TANAH MERAH: “Have you finished cleaning?” and “How deep was the water?” have become standard greetings for people in Kelantan.
The locals, who had been hit by major floods in east coast states recently, have started returning to their homes to clean up the mess.
It has also become a common sight to see two or three people stopping by the roadside to discuss the floods and how they had survived the disaster as well as to lament the authorities’ supposedly slow action in handling the situation.
It is also a race against time to clean up homes and business premises once the water supply is restored.
“I must do it as fast as possible before the mud dries and hardens as it will then be difficult to remove,” said a retiree, who only wanted to be known as Madam Loh, at her house where the floor was covered with 3cm-deep mud.
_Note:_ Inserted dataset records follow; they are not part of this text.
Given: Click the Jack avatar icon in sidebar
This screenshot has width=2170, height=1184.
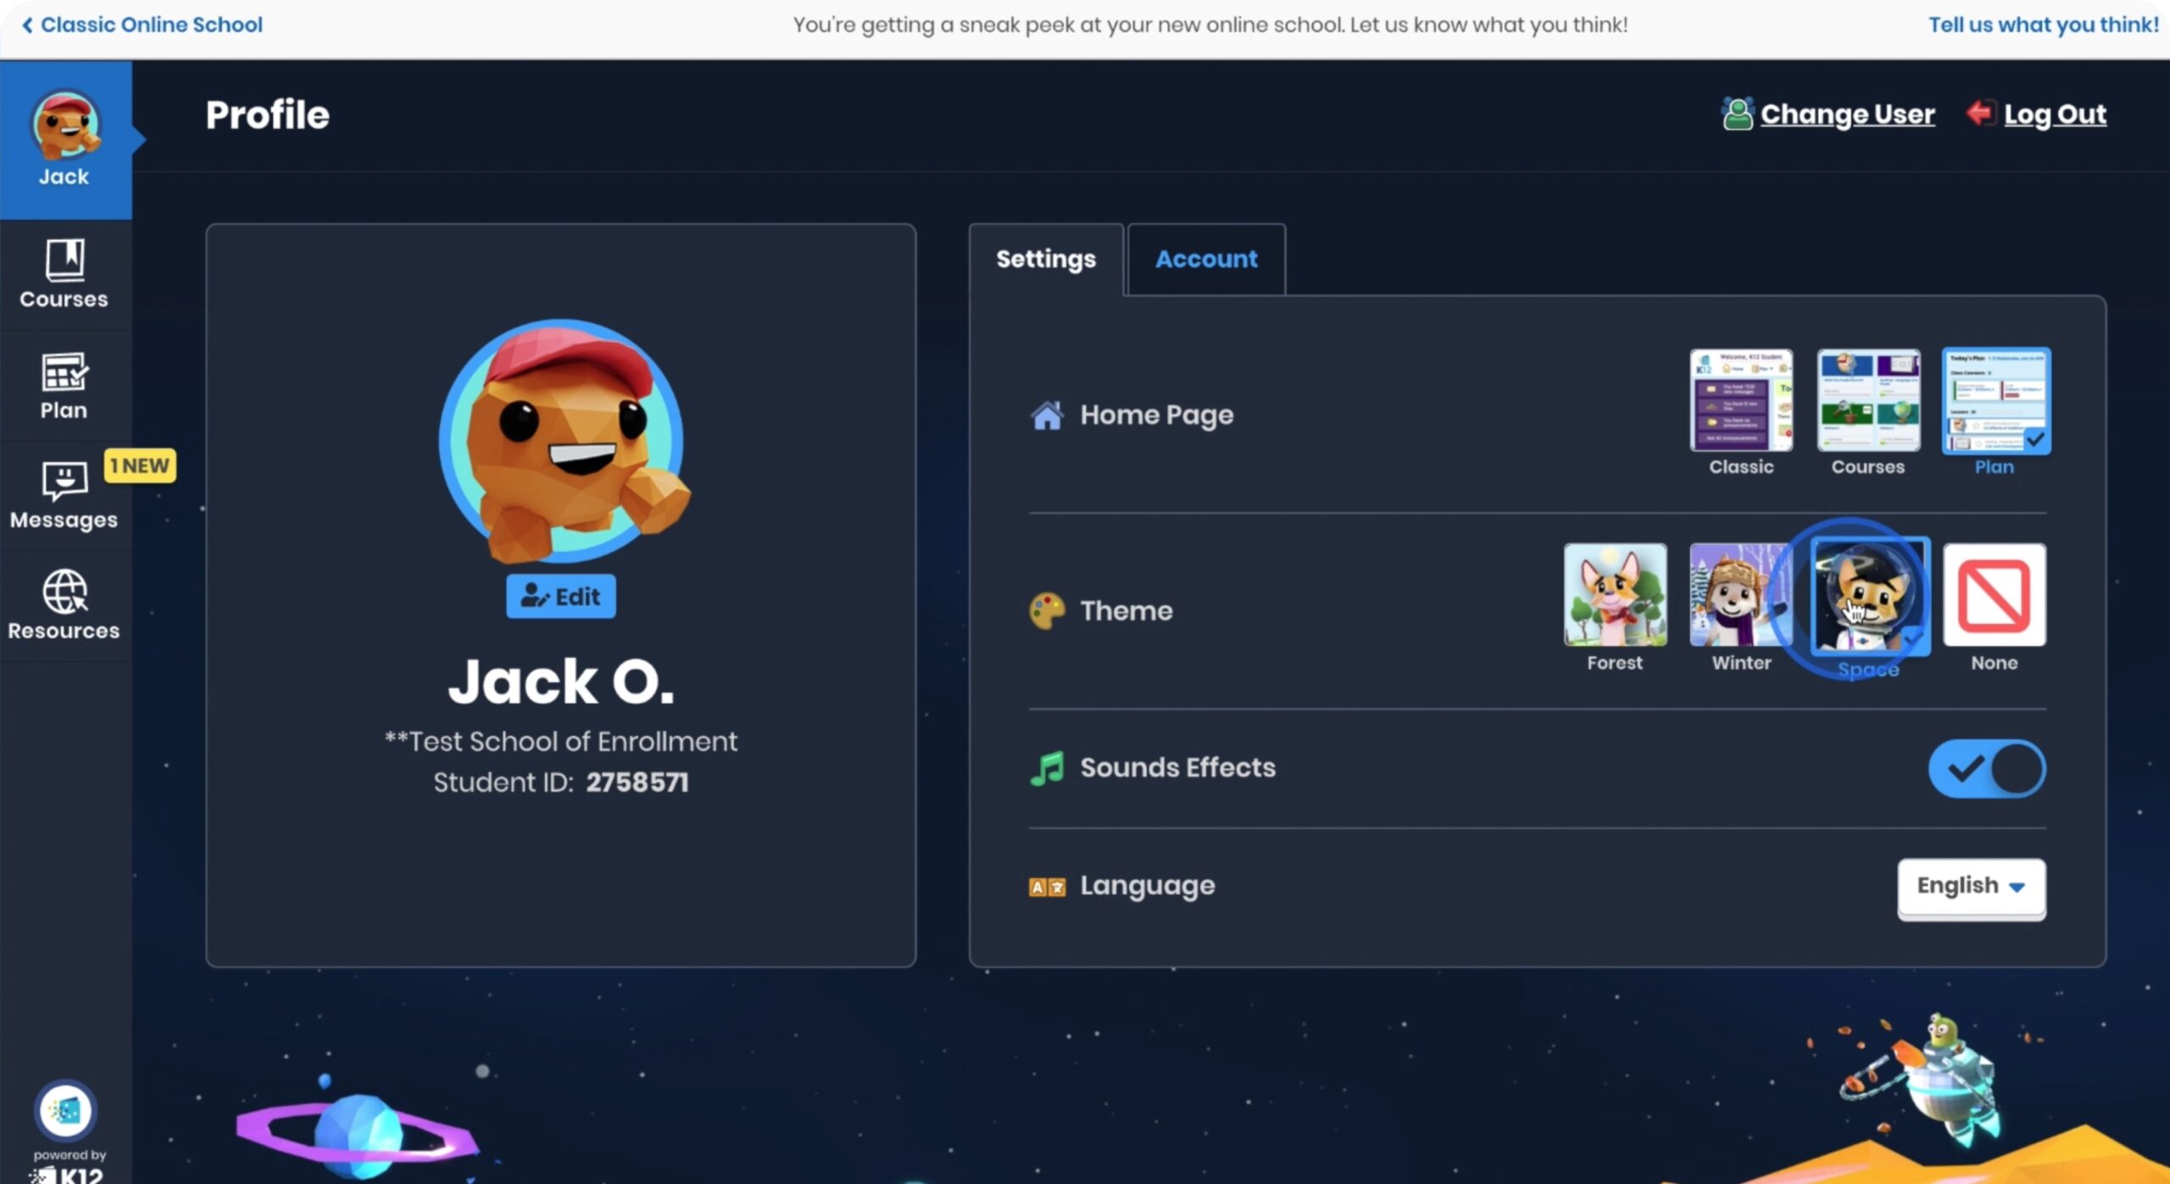Looking at the screenshot, I should (64, 127).
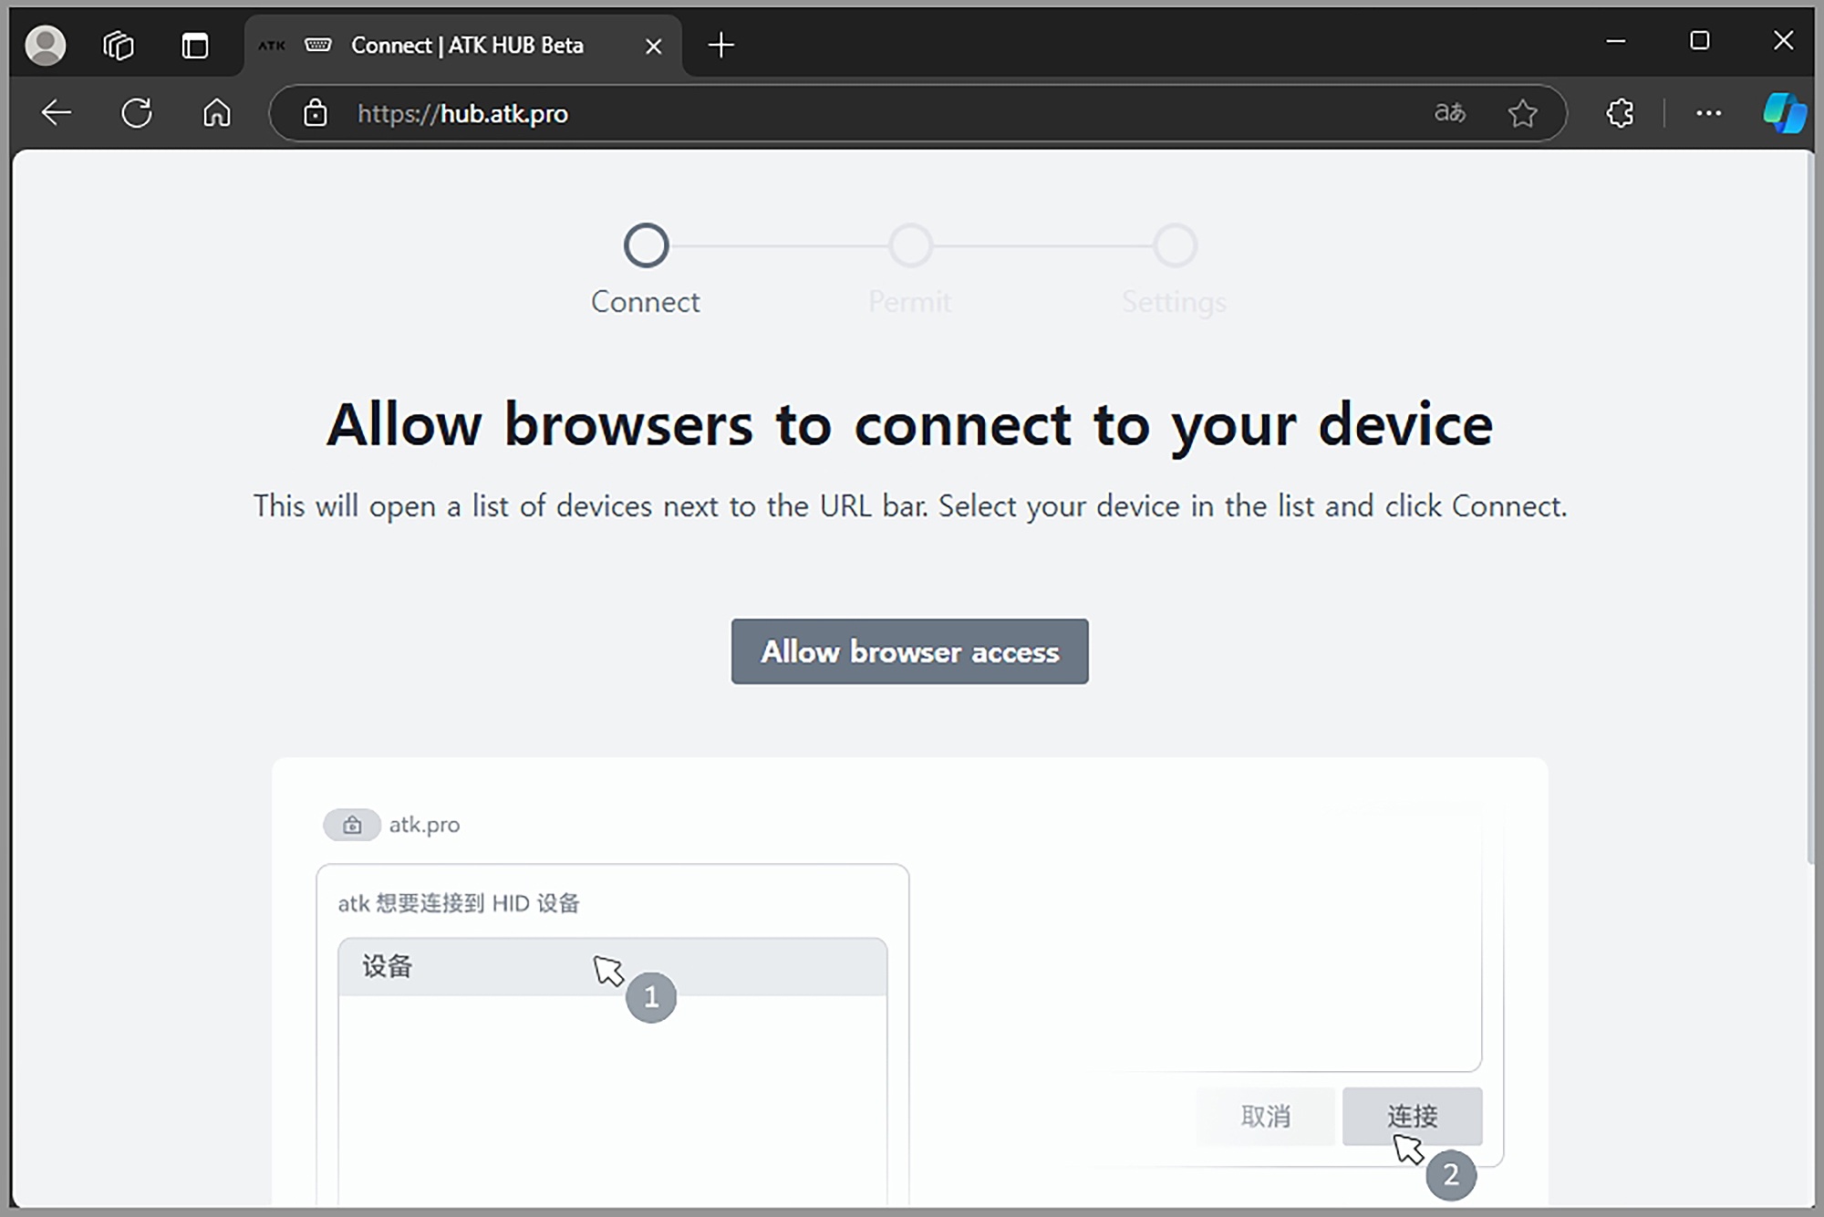Viewport: 1824px width, 1217px height.
Task: Select the Connect | ATK HUB Beta tab
Action: (x=466, y=45)
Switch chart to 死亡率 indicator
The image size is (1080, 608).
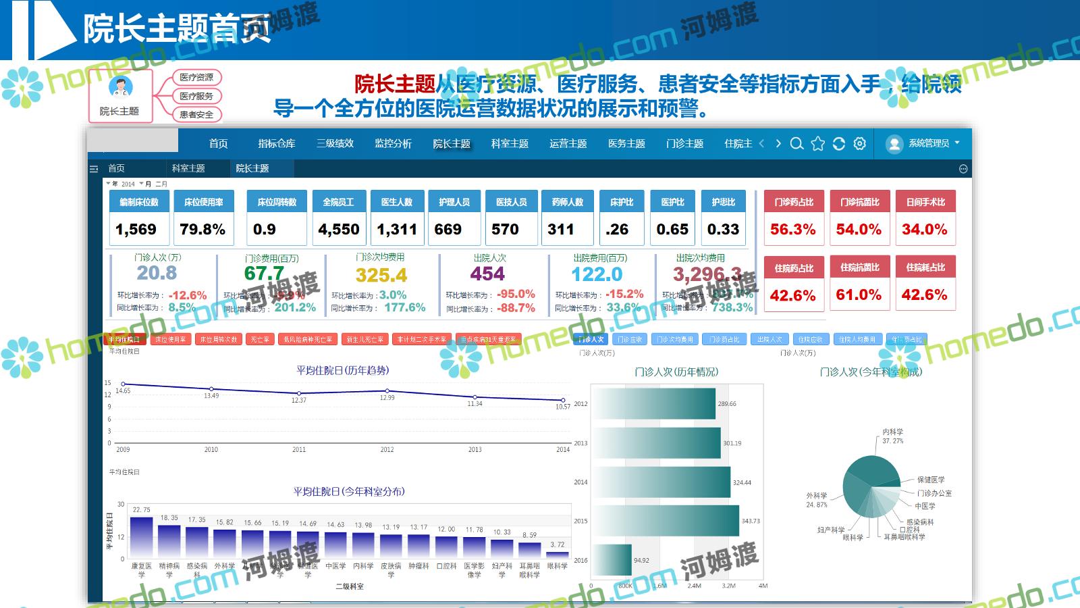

After the weekend, many were seen heading for the banks to get money on Monday. But a check around town found that only one bank had resumed operation, with the rest still cleaning up their premises and their ATMs down.
“This is very inconvenient. I need money to buy food and stuff for my family,” said retiree Wan Omar Wan Ahmad, 64, before leaving for Machang, some 20km away.
Met hurriedly outside a bank here, one of the customers said he wanted to know how he could withdraw some money as he had lost his bank books and personal documents in the floods.
By yesterday, most of the banks had reopened.
As the wet market remained closed, the public shopped for essentials at sundry shops and mini-stores.
Some traders, who managed to get their supplies from the border town in Thailand some 50km away, opened their stores outside the market.